The novel coronavirus, SARS-CoV-2, part of the Coronaviridae family, was discovered in December 2019 in China. World Health Organization named it COVID-19 and by March 2020, it had spread worldwide, causing a global pandemic. Despite continuous efforts to prevent the spread of the virus, the virus seemed always to be a step ahead of humankind as it rapidly evolved to produce new variants. These variants have higher transmissibility than the original virus and were responsible for new waves of infections. The first variant was Alpha, followed by the discovery of Beta, Gamma, Delta, and Omicron, being the latest variant of concern.
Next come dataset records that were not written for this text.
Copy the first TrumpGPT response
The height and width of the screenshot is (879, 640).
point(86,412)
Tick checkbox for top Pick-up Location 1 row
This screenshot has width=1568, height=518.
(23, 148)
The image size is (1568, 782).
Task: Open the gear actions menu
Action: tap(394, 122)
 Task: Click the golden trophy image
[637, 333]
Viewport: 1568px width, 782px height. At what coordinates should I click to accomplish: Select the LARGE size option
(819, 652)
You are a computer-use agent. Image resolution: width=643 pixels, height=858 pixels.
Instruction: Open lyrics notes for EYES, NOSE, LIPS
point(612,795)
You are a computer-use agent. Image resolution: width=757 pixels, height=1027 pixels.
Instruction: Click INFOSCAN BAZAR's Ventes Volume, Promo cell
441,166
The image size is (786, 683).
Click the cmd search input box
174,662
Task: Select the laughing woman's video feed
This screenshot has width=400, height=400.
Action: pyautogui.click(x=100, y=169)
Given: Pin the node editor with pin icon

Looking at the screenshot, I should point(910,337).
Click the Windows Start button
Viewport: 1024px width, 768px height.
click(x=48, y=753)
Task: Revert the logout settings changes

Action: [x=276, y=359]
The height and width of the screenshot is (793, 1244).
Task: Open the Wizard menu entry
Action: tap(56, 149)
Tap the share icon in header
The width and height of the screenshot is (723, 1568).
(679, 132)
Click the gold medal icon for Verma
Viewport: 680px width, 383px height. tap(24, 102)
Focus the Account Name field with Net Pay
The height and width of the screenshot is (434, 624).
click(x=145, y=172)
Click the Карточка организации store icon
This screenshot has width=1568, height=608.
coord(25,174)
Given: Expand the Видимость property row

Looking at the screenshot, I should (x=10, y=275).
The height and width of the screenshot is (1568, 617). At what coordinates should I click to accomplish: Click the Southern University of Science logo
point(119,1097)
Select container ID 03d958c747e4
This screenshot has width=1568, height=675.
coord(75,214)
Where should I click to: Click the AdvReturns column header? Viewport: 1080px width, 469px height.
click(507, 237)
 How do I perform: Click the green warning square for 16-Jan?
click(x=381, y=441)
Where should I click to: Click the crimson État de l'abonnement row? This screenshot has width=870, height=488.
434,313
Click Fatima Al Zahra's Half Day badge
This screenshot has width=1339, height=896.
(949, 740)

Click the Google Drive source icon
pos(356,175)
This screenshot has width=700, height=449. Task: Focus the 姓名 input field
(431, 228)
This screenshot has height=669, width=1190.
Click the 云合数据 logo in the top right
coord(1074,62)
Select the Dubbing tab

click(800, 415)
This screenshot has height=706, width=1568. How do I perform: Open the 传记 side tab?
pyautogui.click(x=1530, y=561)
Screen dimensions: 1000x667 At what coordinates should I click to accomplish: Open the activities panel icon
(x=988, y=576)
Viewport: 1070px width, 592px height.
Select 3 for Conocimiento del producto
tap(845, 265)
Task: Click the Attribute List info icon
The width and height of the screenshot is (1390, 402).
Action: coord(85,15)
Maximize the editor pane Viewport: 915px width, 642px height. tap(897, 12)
Although vaccines were distributed worldwide to reduce the severity of the disease when infected with SARS-CoV-2, the emergence of new variants raised doubts about the efficacy of the available vaccines. Studies showed a decrease in neutralizing antibodies during infection with XBB and BQ subvariants compared to infections caused by other variants. Fortunately, early evidence shows that the mRNA vaccines are still effective against the current circulating Omicron sublineages of the coronavirus. Nevertheless, continuous genomic surveillance of the coronavirus is still important to detect any new variants of concern to assess their potential to threaten public health. The efficacy of vaccines and treatment options available against the latest circulating variant of SARS-CoV-2 should also be periodically evaluated. This ensures that the treatment and vaccines used are safe and effective against the virus to protect the public from another health crisis.